TEXT BLOCK:
Examples of system-guided feedback include: “Keep up this steady rhythm; your body is syncing beautifully!” during periods of tight adherence, or “Try slowing down to find your rhythm again.” in response to rhythm deviation or user fatigue. Feedback is integrated seamlessly into the Unity-based environment, supporting a rich, multimodal experience.

Here, the LLM is not merely informational but instrumental in reinforcing the embodied loop: narrative direction, positive reinforcement, and strategy suggestions are co-evolved with the user’s physiological and behavioral state, surpassing the static scripting found in older stress-management apps.

4. Comparative Perspective: Traditional vs. Adaptive Interventions

Traditional stress management tools, such as mindfulness timers, fixed-script meditation guides, or static audio tracks, are generally open-loop and lack direct connection to ongoing physiology. These tools cannot dynamically sense user stress levels or responsively alter feedback.

Adaptive squeeze-release systems, by contrast, feature:

• Real-time, individualized physiological measurement and state estimation
• Rhythm generation and tactile actuation tightly coupled to current physiological state
• Dynamic, context-aware guidance rendered by LLMs, contingent on user performance

As a result, users interact within a closed, embodied feedback loop—modulating their own physiological state not through passive consumption but through continuous, actively guided tactile engagement. Initial user evaluations indicate that this approach can elicit more rapid and effective stress modulation than conventional apps.

5. Technical Implementation and Design Considerations

System modules are composed as follows:

• Physiological Interface: Apple Watch PPG sensor; data streamed over Bluetooth; custom preprocessing pipeline (windowing, normalization).
• On-Device Inference: Quantized LSTM, deployed via TensorFlow Lite; inference latency <30 ms; output: $s(t)$.
• Rhythm Control Algorithm: State-driven adjustment of cycle period using $T(t) = T_0 + [1-s(t)](T_{\text{max}} - T_0)$; on-the-fly update of squeeze-release instructions.
• Tactile Delivery and Sensing: Soft squeezable device with embedded pressure sensor (for physical input) and output actuators (vibration or pneumatic), managed via Unity and Bluetooth protocol.
• LLM-Driven Narrative: LLM (not specified; likely a transformer-based architecture) integrates real-time sensor data and interaction logs to generate prompts; output synchronized with visual and auditory channels in Unity.

All elements participate in a high-frequency closed feedback loop, with the stride of update matching user action timescale.

6. Broader Applications and Evaluations

The adaptive squeeze-release paradigm is generalizable beyond stress management. It encompasses synchronization therapy, tactile entrainment in sleep and relaxation contexts (see (Lee et al., 3 Jul 2025)), and embodied biofeedback for mental health and cognitive enhancement.

Empirical studies with NieNie (Yu et al., 20 Oct 2025) have shown that users experience improved engagement and more rapid downregulation of stress when compared to static-scripted applications. The continuous, tangible interaction—reinforced by responsive LLM feedback—supports both cognitive restructuring and sensorimotor regulation. Future research is oriented toward quantifying long-term efficacy, optimization of feedback modalities, and extension to new domains such as social interaction or motor rehabilitation.

7. Integration with Contemporary Rhythmic and Biofeedback Research

The adaptive squeeze-release rhythm model aligns with contemporary efforts to merge physiological sensing, algorithmic inference, and multimodal interactive feedback. It shares conceptual ground with earlier systems employing rhythmic haptic feedback for sleep and relaxation (Lee et al., 3 Jul 2025), but extends them by adding dynamic LLM-based narrative and embodied user engagement.

This integration realizes a fully immersive, adaptive, and embodied feedback architecture, mapping real-time physiological changes into interactively modulated rhythm patterns and dynamically updated linguistic guidance, thereby constituting a new standard in the design of bioadaptive stress regulation technologies.

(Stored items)
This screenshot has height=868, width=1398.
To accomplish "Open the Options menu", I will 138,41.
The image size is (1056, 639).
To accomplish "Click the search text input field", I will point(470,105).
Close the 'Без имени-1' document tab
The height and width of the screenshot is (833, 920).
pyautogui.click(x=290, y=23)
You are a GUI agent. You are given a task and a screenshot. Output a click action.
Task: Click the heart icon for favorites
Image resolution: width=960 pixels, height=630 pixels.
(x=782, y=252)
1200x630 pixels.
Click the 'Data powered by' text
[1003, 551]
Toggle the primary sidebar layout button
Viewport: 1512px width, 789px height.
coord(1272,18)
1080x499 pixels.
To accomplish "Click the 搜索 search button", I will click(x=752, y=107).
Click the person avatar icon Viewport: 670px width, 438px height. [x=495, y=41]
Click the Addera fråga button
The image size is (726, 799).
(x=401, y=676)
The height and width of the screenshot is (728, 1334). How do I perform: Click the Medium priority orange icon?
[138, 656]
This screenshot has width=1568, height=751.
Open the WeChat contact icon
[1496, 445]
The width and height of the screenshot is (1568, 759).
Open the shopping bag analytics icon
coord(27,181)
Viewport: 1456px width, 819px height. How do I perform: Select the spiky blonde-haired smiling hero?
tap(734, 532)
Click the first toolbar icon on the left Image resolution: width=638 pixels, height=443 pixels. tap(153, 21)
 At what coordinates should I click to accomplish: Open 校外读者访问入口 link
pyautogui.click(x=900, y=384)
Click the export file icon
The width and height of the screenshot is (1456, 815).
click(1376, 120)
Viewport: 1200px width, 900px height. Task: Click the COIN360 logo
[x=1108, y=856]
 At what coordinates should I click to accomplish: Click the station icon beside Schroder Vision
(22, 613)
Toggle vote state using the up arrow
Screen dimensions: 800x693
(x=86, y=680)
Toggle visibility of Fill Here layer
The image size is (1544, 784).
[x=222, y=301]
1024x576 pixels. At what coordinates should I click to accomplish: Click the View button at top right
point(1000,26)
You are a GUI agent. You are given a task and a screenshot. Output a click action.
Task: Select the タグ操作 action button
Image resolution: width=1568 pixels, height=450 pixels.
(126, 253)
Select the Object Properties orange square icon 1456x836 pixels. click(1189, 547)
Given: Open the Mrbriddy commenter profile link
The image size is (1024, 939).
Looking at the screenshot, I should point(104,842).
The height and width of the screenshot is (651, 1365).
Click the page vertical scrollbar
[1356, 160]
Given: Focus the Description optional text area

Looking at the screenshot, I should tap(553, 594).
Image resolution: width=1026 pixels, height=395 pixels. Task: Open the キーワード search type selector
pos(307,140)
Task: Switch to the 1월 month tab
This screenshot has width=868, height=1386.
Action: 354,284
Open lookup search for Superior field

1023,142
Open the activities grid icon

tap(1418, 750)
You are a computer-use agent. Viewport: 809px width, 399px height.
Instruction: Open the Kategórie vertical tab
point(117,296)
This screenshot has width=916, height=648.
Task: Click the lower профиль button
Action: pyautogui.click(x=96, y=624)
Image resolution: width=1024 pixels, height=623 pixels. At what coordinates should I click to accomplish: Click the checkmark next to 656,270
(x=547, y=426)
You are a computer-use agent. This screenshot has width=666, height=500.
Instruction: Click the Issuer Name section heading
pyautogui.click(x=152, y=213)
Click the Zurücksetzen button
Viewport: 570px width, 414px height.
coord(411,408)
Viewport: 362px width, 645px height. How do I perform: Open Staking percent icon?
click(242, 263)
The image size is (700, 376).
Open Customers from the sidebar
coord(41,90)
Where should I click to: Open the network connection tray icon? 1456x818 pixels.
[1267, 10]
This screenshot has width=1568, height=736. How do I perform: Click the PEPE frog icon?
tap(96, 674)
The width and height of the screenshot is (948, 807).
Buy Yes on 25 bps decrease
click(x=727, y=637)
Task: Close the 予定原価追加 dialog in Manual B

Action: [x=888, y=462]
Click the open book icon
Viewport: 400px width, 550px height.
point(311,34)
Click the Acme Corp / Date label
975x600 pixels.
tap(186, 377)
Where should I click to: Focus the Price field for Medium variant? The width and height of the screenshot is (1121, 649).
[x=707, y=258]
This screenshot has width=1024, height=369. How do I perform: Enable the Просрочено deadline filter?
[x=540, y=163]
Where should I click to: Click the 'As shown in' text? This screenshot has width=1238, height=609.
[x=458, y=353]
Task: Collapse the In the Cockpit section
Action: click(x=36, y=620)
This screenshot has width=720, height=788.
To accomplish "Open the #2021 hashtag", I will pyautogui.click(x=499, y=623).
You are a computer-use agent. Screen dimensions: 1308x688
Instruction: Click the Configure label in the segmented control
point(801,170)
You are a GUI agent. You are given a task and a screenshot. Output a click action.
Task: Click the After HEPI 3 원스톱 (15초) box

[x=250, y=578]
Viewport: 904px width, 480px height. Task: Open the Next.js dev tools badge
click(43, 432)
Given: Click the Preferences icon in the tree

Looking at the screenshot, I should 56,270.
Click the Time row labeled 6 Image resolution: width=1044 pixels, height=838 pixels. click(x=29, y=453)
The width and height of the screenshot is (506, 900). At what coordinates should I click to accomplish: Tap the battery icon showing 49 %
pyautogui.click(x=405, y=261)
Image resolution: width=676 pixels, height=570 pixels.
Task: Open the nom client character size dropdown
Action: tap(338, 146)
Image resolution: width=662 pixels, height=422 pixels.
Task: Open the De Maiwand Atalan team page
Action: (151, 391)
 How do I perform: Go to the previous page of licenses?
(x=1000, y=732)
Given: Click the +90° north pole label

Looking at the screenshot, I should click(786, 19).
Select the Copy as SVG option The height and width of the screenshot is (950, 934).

WHAT YOU SHOULD DO:
From the text on adaptive squeeze-release systems, output the passage between "As a result, users" and "than conventional apps.", inclusive, without any changes.

EXPECTED ANSWER:
As a result, users interact within a closed, embodied feedback loop—modulating their own physiological state not through passive consumption but through continuous, actively guided tactile engagement. Initial user evaluations indicate that this approach can elicit more rapid and effective stress modulation than conventional apps.